§ The problem:
In the part of the rows that runs from the start through the line containing "coord(1088,152)", swap "column header" for "column heading" and reproduce those lines with nothing else altered.

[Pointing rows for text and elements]
##############################

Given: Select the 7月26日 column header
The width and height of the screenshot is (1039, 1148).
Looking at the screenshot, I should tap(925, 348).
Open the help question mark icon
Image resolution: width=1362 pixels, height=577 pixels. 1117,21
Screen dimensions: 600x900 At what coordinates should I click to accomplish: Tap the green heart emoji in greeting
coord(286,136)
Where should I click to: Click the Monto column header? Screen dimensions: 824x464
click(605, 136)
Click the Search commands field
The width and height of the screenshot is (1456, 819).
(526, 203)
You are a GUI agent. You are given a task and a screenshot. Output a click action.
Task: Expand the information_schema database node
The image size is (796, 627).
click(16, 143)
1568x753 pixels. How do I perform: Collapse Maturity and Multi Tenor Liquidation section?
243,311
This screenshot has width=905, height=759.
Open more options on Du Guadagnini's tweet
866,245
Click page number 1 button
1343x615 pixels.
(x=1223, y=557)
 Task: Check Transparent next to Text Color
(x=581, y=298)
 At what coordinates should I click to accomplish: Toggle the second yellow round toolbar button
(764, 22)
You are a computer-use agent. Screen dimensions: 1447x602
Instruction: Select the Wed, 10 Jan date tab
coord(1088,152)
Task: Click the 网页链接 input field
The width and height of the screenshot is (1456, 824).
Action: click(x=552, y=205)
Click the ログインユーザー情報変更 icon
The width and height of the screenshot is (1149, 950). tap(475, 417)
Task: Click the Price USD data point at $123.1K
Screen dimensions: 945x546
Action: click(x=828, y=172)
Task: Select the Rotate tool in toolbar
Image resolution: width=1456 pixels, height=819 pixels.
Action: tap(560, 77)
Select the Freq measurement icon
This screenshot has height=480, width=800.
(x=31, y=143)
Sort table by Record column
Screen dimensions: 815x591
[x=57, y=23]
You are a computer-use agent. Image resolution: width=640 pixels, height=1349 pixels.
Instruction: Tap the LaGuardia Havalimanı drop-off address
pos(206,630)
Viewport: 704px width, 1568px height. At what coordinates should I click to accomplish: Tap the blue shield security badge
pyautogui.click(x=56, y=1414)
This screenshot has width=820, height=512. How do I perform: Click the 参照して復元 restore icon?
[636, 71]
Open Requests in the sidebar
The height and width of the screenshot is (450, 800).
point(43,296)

##############################

§ Task answer:
Given: Select the 7月26日 column heading
The width and height of the screenshot is (1039, 1148).
Looking at the screenshot, I should tap(925, 348).
Open the help question mark icon
Image resolution: width=1362 pixels, height=577 pixels. 1117,21
Screen dimensions: 600x900 At what coordinates should I click to accomplish: Tap the green heart emoji in greeting
coord(286,136)
Where should I click to: Click the Monto column heading? Screen dimensions: 824x464
click(605, 136)
Click the Search commands field
The width and height of the screenshot is (1456, 819).
(526, 203)
You are a GUI agent. You are given a task and a screenshot. Output a click action.
Task: Expand the information_schema database node
The image size is (796, 627).
click(16, 143)
1568x753 pixels. How do I perform: Collapse Maturity and Multi Tenor Liquidation section?
243,311
This screenshot has width=905, height=759.
Open more options on Du Guadagnini's tweet
866,245
Click page number 1 button
1343x615 pixels.
(x=1223, y=557)
 Task: Check Transparent next to Text Color
(x=581, y=298)
 At what coordinates should I click to accomplish: Toggle the second yellow round toolbar button
(764, 22)
You are a computer-use agent. Screen dimensions: 1447x602
Instruction: Select the Wed, 10 Jan date tab
coord(1088,152)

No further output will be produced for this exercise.